Apple is at least considering a pen/stylus-based input system (as well as voice recognition) for future Macs. A patent (number 7894641) for a method and apparatus for acquiring and organizing ink information in pen-aware computer systems has appeared at the US Patent & Trademark Office.
An ink manager running at a computer system receives ink information entered at a pen-based input/display device and accumulates the ink information into ink strokes. The ink manager communicates with a handwriting recognition engine and includes an ink phrase termination engine that is configured to detect the occurrence of one or more ink phrase termination events by examining the ink information.
Upon the occurrence of an ink phrase termination event, the ink manager notifies the handwriting recognition engine and organizes the preceding ink strokes into an ink phrase data structure. The ink manager may also pass the ink phrase to an application executing on the computer system that is associated with the ink information, and it, in response, may return a reference pointer and a recognition context to the ink manager. The reference pointer and recognition context are then appended to the ink phrase data structure. The inventors are Larry S. Yaeger, Richard W. Fabrick II and Giulia M. Pagallo.
Here’s Apple’s background and summary of the invention: “Computers, such as personal computers, often include one or more input devices, such as a keyboard and a mouse, that allow a user to control the computer. More sophisticated input devices include voice-recognition input systems and ‘pen’ or stylus based input systems. With pen-based input systems, the user relies on his or her own handwriting or drawing to control or operate the computer.
These input systems typically include a hardware device called a ‘tablet’ that is connected to the serial port of the computer. The tablet may include an integrated display screen so that the tablet can serve as both an input and an output device. When operating as an input device, the tablet senses the position of the tip of the pen as it moves across the tablet surface and provides this information to the computer’s central processing unit. To provide the user with visual feedback as the pen moves, the computer typically displays ‘ink’ (i.e., a path of pixels tracing the pen’s movement) simulating the ink dropped by a real pen. If the tablet has an integrated display screen, this electronic ink is typically drawn directly beneath the tip of the moving pen. For an opaque, input-only tablet, the ink is typically drawn on a normal computer screen to which the tablet has been ‘mapped.’Whether integrated with the tablet or not, the screen typically displays standard computer-generated information, such as text, images, icons and so forth.
“In addition to the tablet, pen-based computers also have a software pen driver that interfaces with the tablet and periodically samples the position of the pen, e.g., 100 times a second. The pen driver passes this ink data to an ink manager that organizes it and coordinates the recognition process. Specifically, the ink manager organizes the ink data into ink strokes, which are defined as the ink data collected until the pen is lifted from the tablet. The ink manager passes the ink strokes to a recognizer that employs various tools, such as neural networks, vocabularies, grammars, etc., to translate the ink strokes into alpha-numeric characters, symbols or shapes. The recognizer may generate several hypotheses of what the ink strokes might be, and each hypothesis may have a corresponding probability. The hypotheses are then provided to an application program which may treat the recognized ink data as an input event.

(Stored records)

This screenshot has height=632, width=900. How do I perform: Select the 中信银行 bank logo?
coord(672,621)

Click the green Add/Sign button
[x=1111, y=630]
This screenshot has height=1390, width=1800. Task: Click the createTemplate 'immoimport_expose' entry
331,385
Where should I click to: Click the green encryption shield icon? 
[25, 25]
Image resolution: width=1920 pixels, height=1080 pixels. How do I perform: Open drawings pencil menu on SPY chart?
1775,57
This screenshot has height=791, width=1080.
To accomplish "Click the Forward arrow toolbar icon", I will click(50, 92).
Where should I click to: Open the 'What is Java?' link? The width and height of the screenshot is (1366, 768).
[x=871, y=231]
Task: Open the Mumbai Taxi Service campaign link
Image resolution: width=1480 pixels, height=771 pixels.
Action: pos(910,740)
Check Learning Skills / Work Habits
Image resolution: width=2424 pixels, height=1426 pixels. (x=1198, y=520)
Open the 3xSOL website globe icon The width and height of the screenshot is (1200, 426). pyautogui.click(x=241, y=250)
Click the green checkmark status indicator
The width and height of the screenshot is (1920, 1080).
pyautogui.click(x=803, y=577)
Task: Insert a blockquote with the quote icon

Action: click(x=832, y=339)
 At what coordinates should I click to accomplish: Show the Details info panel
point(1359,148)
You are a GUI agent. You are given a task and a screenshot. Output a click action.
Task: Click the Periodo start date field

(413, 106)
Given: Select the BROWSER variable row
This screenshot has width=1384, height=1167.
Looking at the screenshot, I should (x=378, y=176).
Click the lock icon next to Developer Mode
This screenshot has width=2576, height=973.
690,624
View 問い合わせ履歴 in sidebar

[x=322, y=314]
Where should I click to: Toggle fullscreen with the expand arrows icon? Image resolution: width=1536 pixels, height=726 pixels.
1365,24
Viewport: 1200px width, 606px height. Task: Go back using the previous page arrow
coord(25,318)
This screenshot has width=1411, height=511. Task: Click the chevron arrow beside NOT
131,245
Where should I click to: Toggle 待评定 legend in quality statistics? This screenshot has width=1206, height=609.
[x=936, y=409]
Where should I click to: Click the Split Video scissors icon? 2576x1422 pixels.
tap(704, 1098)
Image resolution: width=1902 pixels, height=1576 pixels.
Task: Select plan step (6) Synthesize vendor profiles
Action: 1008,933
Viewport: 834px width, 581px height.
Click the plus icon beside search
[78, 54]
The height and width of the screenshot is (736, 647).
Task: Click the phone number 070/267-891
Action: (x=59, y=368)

WHAT YOU WILL DO:
**A)** In the article on Apple's pen-input patent, how often does the software pen driver sample the position of the pen?
**B)** Please write the next part of the article on Apple's pen-input patent, picking up right after its final sentence.
The listing is separate material and has no connection to the article on Apple's pen-input patent.

PER-TASK OUTPUTS:
**A)** Periodically, for example 100 times a second.

**B)**
“With Pen Services for Windows 95 from Microsoft Corporation, ink strokes are organized into pen input sessions. See Programmer’s Guide to Pen Services for Microsoft Windows 95 (1995 Microsoft Press). A pen input session begins as soon as the user touches the pen to the tablet and ends when the user taps the pen outside of the writing area (e.g., tapping an OK button) or a brief period of inactivity elapses. A new session begins when the user resumes writing. All of the ink strokes corresponding to a given pen input session are accumulated into a single pen data object. An application program associated with the pen input session can basically choose one of two modes of operation.
“First, the application can choose only to receive the recognition results, thereby allowing the system to process and organize the ink data based on its default settings and to interface with a default recognizer. Alternatively, the application program can request the ‘raw’ ink data and process it in any number of ways. For example, it can buffer the data to delay recognition or it can throw the data away. This ink data is provided to the application on a stroke-by-stroke basis. If the application wishes to have the data recognized, it passes the raw ink data to the recognizer itself. Any special recognition requirements, such as field-specific recognition contexts (e.g., name, address, social security, or other types of input fields), and any unique affiliations between ink input sessions and specific input fields must also be determined on a stroke-by-stroke basis, typically based upon the first stroke that is received.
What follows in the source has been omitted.